## To do
Leave out the pictures and repeat exactly the lines from the one containing "Viewport: 233px width, 179px height." through the end of the records.

*** Begin section ***

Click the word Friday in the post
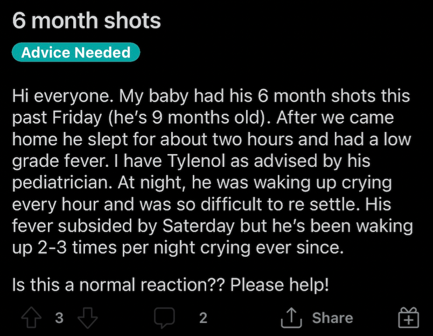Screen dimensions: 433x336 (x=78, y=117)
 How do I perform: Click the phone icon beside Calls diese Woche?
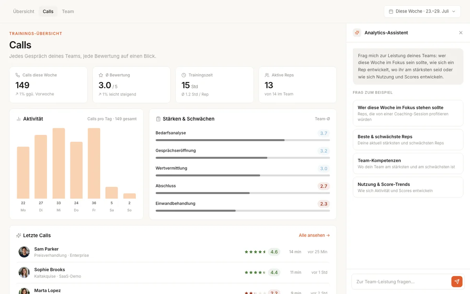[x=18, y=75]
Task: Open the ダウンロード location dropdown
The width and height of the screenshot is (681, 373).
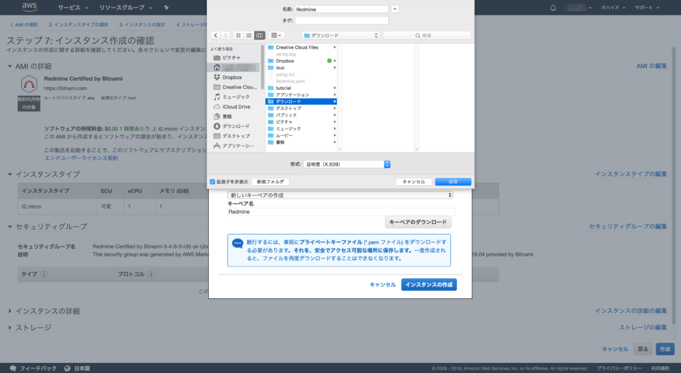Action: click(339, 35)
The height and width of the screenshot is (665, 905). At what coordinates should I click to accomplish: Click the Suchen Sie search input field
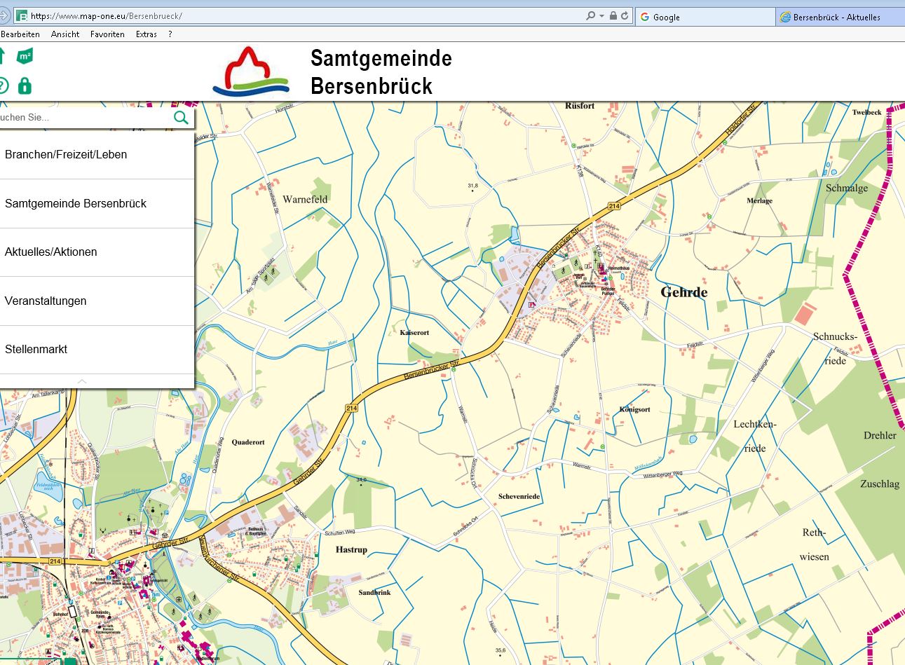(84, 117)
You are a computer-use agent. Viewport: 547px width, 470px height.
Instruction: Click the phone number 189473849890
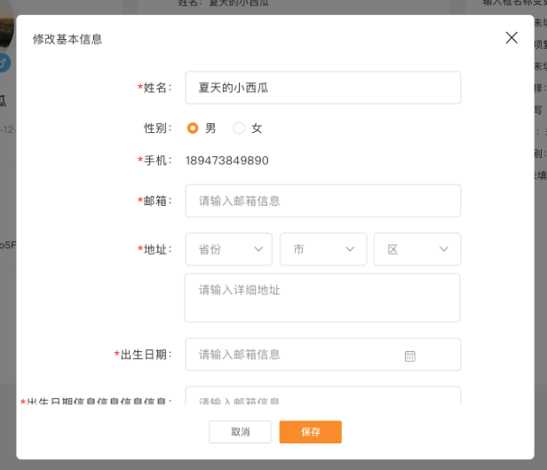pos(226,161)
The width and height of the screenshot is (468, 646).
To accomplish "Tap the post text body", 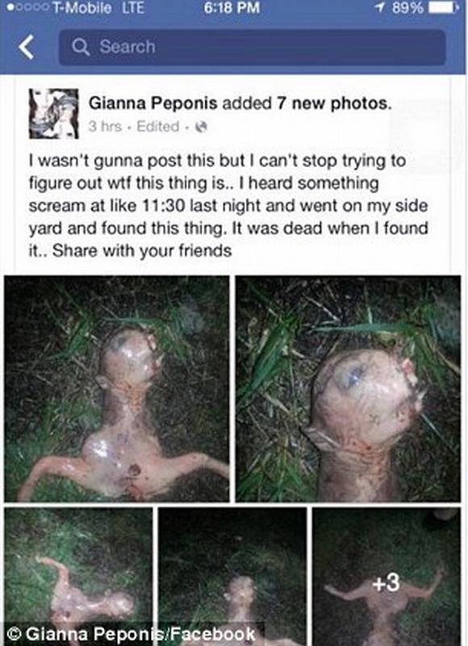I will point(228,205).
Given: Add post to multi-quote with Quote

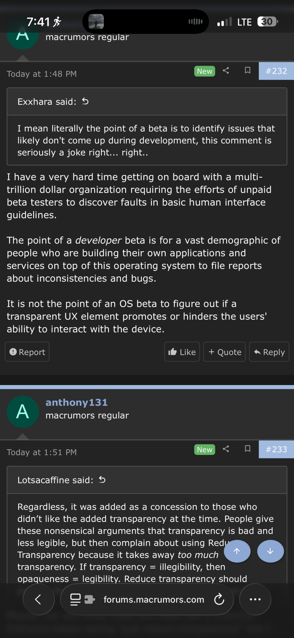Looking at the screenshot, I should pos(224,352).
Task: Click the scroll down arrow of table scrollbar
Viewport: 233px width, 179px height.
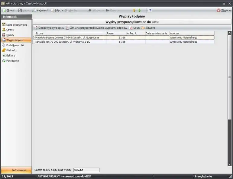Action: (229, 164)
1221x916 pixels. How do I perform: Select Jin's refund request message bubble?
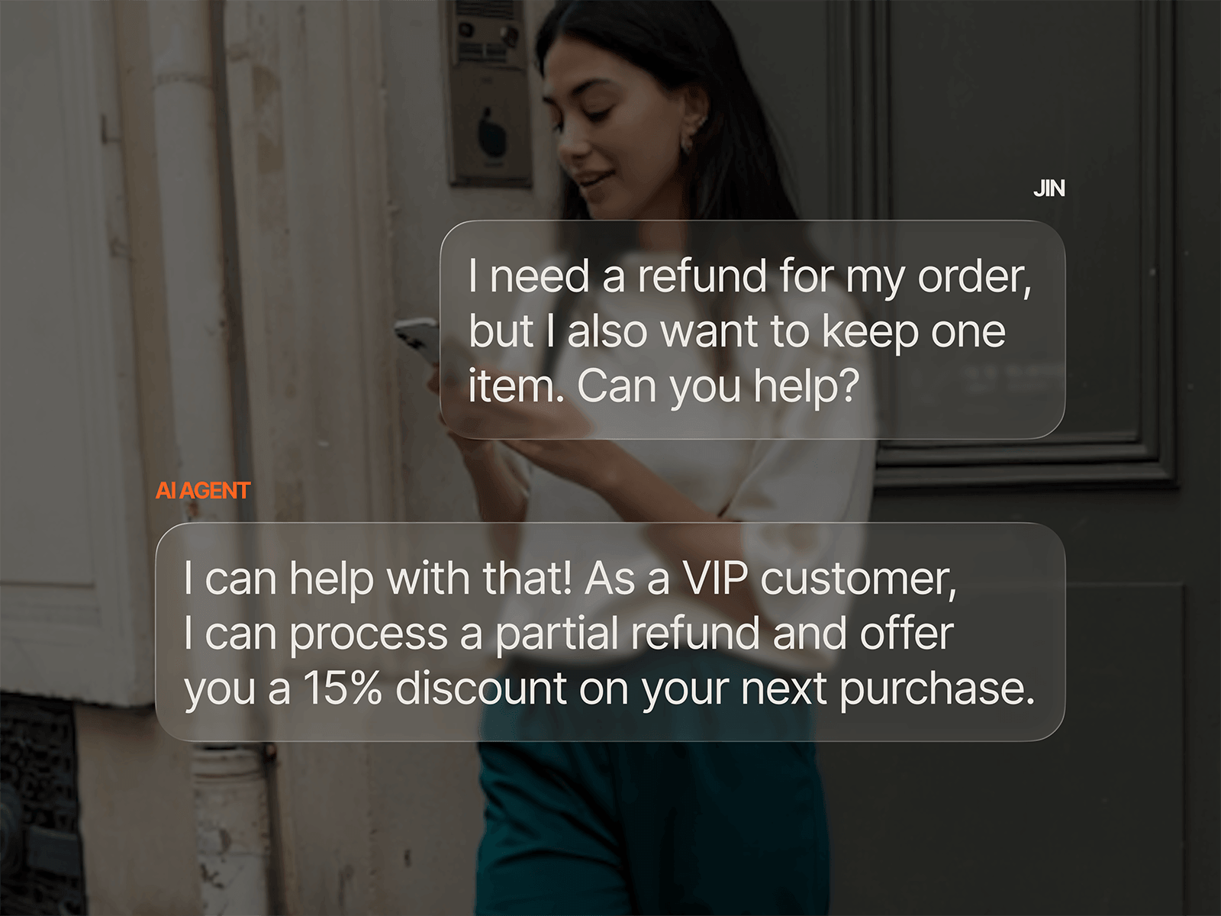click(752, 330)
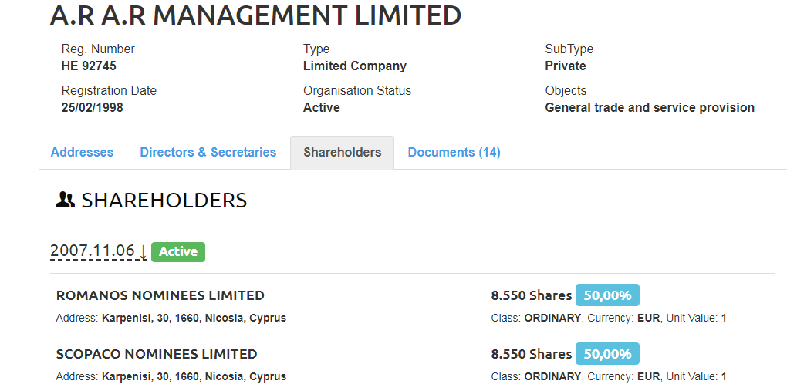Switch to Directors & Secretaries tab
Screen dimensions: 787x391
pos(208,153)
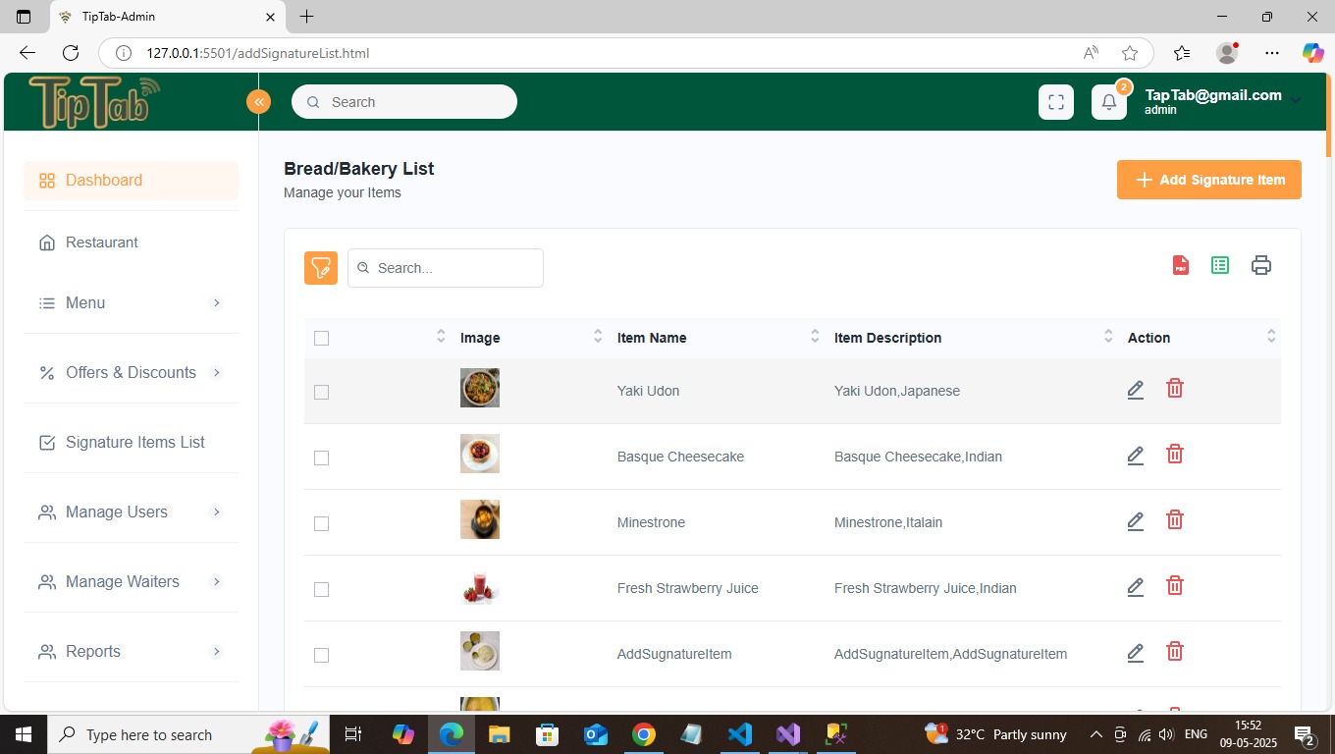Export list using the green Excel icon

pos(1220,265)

*** End section ***

## Exercise response
Viewport: 233px width, 179px height.
Action: (229, 164)
1221x916 pixels. How do I perform: Select Jin's refund request message bubble?
click(752, 330)
Switch to Directors & Secretaries tab
Screen dimensions: 787x391
pos(208,153)
Export list using the green Excel icon

pos(1220,265)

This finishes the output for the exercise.